Sun Apr 24, 2016, 03:35 AM

21. actually there is a fair amount of freedom in a large corporation

I mean, at a job, you kinda have to do your job, but it is not like your whole day is regimented by somebody constantly giving you orders.

I don't necessarily agree about what he said about Vietnam either. "murderous aggression"? In what respect?

He also seems to contradict himself there in that last quote. Saying that oppressive institutions like slavery or royalty have been changed seems kinda positive for him. I thought he would be more likely to claim that the oppression was just transformed, but it is still just as bad. So when we got rid of royalty we didn't just exchange one elite ruler for another set of elites?

Some of this stuff is just crap. I mean it is radical in its hostility to our society, but it is preposterous on its face.

"Both prisons and inner-city schools target a kind of superfluous population that there's no point educating because there's nothing for them to do. Because we're a civilized people, we put them in prison, rather than sending death squads out to murder them."

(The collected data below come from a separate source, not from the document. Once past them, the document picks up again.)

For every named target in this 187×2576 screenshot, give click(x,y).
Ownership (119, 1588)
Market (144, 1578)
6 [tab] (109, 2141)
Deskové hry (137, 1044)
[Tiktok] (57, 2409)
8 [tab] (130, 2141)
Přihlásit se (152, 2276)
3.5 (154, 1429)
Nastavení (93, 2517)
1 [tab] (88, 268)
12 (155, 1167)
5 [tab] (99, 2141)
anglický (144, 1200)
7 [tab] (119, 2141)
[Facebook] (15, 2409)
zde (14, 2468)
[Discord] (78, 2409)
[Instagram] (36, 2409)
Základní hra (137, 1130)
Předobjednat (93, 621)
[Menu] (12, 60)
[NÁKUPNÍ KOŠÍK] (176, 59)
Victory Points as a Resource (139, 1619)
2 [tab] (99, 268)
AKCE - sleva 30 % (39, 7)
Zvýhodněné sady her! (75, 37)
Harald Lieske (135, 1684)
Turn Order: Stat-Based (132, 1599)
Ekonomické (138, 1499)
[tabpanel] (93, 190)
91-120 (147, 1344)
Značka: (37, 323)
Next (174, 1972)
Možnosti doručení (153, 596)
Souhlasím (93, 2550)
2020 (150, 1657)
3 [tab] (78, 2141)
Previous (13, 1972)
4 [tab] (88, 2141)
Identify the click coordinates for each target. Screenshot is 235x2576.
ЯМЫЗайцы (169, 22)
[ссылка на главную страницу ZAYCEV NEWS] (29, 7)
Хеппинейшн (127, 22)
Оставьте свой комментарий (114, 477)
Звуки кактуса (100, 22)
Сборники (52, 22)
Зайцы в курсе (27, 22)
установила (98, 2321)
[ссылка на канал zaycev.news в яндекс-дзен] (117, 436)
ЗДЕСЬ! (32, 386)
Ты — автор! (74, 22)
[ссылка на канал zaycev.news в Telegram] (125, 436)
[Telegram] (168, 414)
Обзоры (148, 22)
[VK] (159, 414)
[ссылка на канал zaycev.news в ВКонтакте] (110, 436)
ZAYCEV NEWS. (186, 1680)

"Nothing for them to do?" What is that supposed to mean? Why can't they work the same kind of sh*t jobs that I have had all of my life? Why can't they have hobbies? Joe Inner City has just as much to do as I do, and just as much to do as Noam. And prison? Well, it would be nice if there was more education and opportunity and less need for prison, but really lots of people are put in prison because they shot at other people or because they stole things. But it is bad to punish murderers and thieves and/or to lock them up to prevent recividism?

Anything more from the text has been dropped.